**Problem statement**
Filter the data for lines with the word "sidebar" and copy those lines.
/---
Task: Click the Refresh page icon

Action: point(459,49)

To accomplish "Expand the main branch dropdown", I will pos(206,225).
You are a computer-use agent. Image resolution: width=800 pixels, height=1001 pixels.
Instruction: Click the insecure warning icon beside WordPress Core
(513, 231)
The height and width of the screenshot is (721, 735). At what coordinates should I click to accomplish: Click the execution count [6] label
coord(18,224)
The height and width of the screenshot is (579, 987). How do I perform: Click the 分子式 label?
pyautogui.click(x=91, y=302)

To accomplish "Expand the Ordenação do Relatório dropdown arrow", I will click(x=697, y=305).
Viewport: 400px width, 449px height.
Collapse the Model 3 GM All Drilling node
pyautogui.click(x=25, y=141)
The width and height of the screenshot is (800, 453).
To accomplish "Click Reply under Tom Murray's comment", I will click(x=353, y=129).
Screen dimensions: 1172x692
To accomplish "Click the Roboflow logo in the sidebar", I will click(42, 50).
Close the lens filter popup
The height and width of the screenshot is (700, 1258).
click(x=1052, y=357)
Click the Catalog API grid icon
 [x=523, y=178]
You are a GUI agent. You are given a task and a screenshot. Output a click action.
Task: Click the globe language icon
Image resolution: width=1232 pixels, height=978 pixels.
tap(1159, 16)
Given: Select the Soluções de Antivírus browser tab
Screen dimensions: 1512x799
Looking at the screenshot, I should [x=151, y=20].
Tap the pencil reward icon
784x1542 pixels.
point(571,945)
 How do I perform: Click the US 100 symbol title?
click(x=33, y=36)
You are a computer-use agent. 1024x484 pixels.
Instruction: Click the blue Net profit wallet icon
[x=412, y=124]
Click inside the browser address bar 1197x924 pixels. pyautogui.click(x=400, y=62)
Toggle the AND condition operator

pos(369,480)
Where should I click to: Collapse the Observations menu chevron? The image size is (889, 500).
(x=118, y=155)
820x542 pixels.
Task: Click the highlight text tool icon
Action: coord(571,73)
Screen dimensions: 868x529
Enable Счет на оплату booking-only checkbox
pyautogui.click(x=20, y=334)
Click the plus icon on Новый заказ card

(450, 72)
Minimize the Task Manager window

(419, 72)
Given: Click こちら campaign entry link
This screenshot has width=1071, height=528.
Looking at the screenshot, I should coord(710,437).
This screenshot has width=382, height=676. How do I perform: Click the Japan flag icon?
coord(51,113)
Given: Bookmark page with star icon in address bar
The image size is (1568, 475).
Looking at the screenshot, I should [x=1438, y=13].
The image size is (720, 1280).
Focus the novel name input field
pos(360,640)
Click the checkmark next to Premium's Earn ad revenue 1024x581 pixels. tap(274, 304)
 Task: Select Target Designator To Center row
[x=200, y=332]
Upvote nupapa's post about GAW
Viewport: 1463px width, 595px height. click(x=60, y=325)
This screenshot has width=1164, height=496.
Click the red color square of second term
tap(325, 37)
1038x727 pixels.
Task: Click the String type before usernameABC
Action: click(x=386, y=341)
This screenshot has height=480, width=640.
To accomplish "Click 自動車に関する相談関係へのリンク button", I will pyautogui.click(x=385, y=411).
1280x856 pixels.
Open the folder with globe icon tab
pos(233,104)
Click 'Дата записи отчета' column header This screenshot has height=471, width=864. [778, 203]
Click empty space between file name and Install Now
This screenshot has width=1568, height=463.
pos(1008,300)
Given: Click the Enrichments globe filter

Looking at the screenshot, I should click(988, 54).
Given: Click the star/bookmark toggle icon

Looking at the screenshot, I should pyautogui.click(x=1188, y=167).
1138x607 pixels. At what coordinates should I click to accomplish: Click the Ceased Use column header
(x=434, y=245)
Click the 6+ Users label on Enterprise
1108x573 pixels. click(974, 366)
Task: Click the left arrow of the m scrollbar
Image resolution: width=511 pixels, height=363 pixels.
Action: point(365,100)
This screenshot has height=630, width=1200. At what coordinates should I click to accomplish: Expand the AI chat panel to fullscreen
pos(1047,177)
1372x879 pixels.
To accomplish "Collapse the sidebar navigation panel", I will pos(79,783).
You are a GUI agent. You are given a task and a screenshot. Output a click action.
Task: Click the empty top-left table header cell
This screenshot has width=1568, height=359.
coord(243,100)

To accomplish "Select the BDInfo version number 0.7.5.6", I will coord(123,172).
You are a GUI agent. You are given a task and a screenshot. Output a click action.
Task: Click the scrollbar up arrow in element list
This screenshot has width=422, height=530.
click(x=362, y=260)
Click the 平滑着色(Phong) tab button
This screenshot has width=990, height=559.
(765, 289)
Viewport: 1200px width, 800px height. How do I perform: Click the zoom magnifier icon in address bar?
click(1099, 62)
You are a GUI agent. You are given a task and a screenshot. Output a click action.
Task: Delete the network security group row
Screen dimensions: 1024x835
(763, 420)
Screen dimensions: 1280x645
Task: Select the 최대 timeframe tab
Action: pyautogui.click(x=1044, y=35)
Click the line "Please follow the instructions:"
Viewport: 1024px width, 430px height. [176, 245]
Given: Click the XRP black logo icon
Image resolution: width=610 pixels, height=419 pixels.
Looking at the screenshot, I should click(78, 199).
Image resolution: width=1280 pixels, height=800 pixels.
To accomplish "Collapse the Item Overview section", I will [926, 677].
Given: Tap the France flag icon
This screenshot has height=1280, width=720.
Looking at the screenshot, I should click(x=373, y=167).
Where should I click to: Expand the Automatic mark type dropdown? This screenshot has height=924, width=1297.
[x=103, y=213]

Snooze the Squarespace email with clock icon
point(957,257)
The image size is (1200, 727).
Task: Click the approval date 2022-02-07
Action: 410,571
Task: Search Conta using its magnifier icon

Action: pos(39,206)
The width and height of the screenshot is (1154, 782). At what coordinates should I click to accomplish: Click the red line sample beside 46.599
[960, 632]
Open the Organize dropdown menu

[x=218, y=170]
\---
**Solution to the problem**
To accomplish "Click the Roboflow logo in the sidebar", I will click(42, 50).
To accomplish "Collapse the sidebar navigation panel", I will pos(79,783).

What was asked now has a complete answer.